Ein klarer Fokus kann eine radikale Befreiung sein. Aber der Weg dorthin ist schmerzhaft, weil er all die Dinge aufzeigt, die wir nicht mehr machen können und die wir auch nicht mehr machen sollten. Daran hängen Egos, Emotionen, Verlustängste und Nostalgie. Aber wenn wir uns nicht so häuten, werden wir verwechselbar. Genau das ist ja passiert, sowohl auf Agenturebene als auch auf Unternehmensebene. Wir schauen, was die anderen tun, nach Best Practices und was wir daraus lernen können. Es ist immer gut, auch von den Learnings von anderen zu lernen – aber relativ wenig, weil die Ausgangslage doch eine vollständig andere ist.
Agenturen in der Commodity-Falle
Agenturen sind heute nicht radikal genug und zu wenig strategisch. Es gab eine Zeit, aber vielleicht ist das auch nur ein Mythos, zu der Agenturen die Rebellen anzogen. Die Überzeugungstäter, die Wände durchbrochen und Widerstände ausgehalten haben, die sich nicht an Regeln und Prozesse gehalten haben. Davon ist wenig geblieben.
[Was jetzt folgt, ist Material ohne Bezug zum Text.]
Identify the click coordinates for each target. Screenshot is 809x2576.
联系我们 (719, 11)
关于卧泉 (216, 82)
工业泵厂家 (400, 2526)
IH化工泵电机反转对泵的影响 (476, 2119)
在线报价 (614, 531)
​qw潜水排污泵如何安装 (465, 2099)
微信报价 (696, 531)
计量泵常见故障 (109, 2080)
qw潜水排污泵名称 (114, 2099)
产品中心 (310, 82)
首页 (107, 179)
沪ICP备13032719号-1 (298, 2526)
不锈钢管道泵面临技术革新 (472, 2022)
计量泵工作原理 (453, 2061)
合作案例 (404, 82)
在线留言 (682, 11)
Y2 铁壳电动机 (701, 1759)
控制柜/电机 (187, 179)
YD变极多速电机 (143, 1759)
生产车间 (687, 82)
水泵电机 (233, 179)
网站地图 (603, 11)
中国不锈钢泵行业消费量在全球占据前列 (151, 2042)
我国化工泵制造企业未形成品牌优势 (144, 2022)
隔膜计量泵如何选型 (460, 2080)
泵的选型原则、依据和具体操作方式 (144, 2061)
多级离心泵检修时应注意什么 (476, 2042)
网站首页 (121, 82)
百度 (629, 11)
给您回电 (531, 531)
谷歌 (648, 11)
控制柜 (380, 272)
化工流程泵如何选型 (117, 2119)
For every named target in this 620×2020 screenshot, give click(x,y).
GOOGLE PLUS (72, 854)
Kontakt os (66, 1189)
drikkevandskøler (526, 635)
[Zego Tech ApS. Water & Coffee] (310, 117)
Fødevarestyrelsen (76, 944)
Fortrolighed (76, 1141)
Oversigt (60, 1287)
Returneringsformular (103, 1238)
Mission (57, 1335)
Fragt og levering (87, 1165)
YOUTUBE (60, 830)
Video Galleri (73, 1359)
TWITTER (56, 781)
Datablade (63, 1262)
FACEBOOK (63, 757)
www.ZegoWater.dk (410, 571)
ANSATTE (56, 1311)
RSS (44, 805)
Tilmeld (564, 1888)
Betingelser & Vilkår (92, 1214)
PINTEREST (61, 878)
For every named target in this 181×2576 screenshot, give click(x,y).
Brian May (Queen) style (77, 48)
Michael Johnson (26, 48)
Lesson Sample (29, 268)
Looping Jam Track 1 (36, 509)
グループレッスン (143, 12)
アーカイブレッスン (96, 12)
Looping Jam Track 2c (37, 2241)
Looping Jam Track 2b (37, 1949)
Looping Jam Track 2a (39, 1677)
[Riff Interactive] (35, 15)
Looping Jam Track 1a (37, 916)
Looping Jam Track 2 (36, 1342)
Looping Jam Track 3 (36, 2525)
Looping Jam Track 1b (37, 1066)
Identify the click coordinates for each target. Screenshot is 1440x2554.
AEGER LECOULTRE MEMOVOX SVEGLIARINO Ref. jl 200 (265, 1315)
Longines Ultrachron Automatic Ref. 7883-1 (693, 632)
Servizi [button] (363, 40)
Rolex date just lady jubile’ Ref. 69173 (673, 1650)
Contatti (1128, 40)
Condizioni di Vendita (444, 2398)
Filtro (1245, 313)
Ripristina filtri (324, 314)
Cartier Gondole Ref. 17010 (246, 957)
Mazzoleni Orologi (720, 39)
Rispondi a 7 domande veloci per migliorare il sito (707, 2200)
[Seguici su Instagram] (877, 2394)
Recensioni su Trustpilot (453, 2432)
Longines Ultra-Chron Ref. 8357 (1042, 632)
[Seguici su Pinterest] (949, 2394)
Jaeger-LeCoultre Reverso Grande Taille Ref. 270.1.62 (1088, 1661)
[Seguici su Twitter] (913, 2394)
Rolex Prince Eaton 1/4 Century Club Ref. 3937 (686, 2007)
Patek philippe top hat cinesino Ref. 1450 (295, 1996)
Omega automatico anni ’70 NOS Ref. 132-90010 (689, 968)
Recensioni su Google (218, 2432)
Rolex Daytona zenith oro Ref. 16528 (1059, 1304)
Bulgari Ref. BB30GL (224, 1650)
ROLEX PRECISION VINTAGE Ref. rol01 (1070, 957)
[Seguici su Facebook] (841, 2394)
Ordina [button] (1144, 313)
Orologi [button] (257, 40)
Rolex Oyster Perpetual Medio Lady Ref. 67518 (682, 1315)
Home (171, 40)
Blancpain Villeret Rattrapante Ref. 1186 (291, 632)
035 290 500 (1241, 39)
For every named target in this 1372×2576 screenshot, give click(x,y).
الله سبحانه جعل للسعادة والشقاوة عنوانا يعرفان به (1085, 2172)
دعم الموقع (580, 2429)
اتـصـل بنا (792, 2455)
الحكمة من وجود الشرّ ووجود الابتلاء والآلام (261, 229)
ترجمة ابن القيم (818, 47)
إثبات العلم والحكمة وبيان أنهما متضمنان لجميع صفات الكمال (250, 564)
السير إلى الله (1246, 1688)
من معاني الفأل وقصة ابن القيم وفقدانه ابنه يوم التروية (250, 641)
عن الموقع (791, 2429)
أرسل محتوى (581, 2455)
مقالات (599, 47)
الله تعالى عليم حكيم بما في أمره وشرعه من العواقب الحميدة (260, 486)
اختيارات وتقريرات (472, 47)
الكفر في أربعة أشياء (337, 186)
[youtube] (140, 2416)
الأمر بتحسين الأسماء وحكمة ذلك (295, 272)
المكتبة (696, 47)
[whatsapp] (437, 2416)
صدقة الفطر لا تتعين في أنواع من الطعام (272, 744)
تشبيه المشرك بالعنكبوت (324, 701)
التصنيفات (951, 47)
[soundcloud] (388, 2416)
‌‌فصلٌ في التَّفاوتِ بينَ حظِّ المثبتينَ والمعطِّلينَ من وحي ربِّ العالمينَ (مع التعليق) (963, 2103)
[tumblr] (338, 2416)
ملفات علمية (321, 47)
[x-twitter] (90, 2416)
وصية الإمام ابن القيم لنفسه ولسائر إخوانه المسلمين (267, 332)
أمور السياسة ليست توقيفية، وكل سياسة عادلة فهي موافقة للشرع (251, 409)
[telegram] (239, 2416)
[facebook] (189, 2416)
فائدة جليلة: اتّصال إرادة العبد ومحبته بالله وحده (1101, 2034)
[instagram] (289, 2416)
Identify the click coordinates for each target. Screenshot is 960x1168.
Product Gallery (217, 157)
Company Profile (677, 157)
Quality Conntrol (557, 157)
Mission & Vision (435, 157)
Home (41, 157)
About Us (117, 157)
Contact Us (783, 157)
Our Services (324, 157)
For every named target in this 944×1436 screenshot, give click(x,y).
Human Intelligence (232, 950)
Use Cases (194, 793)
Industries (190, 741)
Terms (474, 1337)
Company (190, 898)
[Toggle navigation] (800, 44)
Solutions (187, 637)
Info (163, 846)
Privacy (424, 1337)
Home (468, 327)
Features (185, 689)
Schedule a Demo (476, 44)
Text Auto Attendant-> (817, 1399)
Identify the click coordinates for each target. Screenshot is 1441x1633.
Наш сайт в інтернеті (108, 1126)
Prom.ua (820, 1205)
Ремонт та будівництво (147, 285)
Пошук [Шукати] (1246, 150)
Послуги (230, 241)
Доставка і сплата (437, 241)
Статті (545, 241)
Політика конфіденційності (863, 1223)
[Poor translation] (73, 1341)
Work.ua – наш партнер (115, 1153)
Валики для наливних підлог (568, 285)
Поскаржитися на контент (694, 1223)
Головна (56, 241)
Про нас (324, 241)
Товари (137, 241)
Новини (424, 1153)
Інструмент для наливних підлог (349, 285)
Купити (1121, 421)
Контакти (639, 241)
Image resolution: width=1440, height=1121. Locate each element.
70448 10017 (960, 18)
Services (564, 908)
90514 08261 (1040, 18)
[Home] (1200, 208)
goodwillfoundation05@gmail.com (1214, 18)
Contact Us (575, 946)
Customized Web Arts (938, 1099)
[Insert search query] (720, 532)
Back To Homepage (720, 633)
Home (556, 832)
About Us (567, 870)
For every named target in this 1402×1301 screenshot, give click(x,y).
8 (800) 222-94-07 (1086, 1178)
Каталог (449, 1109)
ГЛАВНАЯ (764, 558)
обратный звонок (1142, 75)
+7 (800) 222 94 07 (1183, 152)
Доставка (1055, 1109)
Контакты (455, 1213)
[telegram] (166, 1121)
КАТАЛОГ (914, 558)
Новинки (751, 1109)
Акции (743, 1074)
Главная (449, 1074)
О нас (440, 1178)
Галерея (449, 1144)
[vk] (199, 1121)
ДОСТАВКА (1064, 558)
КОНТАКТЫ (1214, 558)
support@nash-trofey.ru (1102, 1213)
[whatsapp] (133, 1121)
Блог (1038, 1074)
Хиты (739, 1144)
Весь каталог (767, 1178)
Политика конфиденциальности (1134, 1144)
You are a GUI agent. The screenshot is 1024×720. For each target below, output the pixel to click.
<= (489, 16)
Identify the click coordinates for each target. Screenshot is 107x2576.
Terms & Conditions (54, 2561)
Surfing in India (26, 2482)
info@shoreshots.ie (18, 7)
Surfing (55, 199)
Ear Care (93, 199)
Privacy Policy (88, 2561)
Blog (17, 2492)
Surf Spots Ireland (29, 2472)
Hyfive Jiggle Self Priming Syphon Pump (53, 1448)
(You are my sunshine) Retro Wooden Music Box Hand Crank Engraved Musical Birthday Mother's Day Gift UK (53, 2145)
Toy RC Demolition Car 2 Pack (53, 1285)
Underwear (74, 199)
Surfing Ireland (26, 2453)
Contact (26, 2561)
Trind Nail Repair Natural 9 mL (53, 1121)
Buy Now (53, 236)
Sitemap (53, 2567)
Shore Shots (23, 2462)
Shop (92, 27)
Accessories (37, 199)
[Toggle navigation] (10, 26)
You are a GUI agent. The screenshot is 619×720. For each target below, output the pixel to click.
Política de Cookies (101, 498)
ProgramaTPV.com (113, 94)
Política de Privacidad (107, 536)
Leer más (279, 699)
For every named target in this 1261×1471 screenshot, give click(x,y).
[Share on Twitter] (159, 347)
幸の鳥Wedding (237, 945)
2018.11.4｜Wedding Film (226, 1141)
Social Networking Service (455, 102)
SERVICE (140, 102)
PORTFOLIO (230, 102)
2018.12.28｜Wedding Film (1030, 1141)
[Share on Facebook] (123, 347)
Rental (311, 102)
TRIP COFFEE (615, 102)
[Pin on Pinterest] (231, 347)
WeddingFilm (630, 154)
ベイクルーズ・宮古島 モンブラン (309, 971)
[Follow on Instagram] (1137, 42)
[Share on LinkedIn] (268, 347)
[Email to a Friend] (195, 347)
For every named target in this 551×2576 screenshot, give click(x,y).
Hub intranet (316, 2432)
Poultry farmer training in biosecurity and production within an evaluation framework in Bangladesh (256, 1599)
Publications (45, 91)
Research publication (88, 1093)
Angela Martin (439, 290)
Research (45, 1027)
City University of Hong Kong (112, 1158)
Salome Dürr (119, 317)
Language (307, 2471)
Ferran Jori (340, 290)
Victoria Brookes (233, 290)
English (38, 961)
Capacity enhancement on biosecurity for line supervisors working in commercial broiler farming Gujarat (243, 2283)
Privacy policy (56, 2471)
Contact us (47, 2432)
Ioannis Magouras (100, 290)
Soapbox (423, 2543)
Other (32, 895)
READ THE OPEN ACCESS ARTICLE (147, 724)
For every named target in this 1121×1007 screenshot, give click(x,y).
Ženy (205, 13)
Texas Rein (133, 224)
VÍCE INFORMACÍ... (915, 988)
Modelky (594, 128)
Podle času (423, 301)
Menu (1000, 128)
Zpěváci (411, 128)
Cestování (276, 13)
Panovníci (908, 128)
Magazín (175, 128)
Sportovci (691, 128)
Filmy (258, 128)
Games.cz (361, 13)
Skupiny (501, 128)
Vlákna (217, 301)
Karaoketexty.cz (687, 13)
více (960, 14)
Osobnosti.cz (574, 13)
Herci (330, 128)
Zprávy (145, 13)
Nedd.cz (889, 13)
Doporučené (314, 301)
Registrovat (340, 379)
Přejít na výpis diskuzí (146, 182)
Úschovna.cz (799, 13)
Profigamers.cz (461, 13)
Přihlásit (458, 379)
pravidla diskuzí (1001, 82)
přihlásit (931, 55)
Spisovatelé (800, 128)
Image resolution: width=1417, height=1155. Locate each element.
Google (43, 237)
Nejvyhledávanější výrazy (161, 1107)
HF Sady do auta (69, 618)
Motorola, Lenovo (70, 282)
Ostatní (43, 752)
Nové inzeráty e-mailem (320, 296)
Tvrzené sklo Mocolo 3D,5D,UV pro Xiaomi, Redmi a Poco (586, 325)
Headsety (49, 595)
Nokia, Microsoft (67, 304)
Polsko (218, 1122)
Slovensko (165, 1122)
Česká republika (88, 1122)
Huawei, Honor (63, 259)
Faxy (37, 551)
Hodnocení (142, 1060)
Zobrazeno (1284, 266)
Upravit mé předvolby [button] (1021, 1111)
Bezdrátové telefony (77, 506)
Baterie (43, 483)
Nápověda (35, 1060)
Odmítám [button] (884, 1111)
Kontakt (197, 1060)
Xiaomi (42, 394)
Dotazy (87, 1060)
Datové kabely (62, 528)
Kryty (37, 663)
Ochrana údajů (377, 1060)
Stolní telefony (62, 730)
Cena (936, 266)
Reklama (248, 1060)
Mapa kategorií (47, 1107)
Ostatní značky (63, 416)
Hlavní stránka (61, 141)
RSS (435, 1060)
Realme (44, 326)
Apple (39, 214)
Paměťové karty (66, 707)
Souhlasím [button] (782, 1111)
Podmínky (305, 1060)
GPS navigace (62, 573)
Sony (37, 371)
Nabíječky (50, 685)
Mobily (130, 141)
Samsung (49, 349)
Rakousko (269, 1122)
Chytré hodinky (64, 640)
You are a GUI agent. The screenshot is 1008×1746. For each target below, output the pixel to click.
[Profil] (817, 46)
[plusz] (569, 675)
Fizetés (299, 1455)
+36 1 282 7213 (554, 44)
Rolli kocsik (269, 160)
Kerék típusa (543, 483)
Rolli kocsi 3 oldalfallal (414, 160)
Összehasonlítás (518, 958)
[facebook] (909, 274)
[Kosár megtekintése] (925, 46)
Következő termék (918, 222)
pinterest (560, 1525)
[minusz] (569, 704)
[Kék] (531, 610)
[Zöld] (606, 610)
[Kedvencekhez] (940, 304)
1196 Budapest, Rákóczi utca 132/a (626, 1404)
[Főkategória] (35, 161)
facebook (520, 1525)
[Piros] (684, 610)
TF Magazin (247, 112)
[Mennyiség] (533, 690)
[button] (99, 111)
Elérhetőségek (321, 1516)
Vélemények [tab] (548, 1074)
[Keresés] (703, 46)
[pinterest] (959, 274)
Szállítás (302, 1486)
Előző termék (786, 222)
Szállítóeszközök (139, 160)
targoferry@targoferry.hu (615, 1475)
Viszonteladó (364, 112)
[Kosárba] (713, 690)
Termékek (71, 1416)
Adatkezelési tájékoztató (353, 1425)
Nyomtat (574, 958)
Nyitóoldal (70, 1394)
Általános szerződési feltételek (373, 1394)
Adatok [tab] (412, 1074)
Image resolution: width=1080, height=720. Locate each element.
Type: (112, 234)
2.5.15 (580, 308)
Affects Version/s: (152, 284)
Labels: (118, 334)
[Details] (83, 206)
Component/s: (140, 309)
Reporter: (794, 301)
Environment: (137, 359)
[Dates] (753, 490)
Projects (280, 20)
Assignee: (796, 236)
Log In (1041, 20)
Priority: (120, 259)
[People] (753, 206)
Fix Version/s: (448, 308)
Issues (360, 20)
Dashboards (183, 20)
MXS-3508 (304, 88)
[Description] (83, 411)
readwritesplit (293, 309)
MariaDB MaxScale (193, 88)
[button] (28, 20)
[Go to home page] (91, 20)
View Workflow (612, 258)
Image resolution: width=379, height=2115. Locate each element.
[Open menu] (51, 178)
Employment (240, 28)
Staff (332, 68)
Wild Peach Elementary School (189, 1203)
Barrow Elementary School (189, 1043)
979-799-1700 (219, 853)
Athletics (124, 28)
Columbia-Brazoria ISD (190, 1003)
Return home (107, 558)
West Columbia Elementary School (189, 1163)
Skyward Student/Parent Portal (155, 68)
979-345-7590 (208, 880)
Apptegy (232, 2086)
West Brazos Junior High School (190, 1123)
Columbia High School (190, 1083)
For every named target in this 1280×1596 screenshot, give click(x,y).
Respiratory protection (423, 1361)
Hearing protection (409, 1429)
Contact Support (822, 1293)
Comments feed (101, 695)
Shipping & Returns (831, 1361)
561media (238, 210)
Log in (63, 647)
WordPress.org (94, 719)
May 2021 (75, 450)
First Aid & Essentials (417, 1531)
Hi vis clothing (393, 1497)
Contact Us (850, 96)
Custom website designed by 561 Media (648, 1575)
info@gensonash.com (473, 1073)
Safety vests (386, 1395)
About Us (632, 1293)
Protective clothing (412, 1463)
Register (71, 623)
Agenturen sind zu kleinen Corporates geworden, die sich in Pitches mit ihren Prozessen und Methoden präsentieren. Wir sind unseren Kunden zu ähnlich geworden. Das beginnt schon bei Äußerlichkeiten wie den allgegenwärtigen Open Workspaces. Auch die Agenturkunden sind heute agilisiert und entwickeln in Squads digitale Produkte.
Um da noch Avantgarde zu sein, müssen wir uns ganz schön anstrengen. Haben wir das Thema Nähe missinterpretiert und sind dadurch in die Commodity-Falle getappt? Die Daseinsberechtigung von Agenturen liegt darin, ein starkes Verständnis von Kulturen, von Zeitgeist, von gesellschaftlichen Veränderungen zu haben. Also Dinge zu sehen, die resonieren und sie für Marken zu übersetzen, oder umgekehrt Marken in diese Kulturen und in diese gesellschaftlichen Strömungen und den Zeitgeist zu übersetzen. Stattdessen betreiben wir Stakeholdermanagement, managen Prozesse und füllen Exceltabellen aus.
Unsere Agenturbranche lässt Menschen vermissen, die unsere Geschäftsmodelle und Arbeitsprozesse hinterfragen, die in ganz andere Richtungen denken. Es scheint, als ob Kontrolle unsere Antwort auf die hochgradige Komplexität ist. Das widerspricht zutiefst unserem Geschäftsmodell und dem Kern des Angebots. Die so häufig geforderte mutige Kreation gibt es nicht. Es gibt allerdings mutige Strategien, und es gibt richtige Kreation, die dann zu diesen mutigen Strategien passt. Wir versuchen zu oft, mit den falschen Argumenten zu überzeugen, die nicht zu unseren Stärken passen.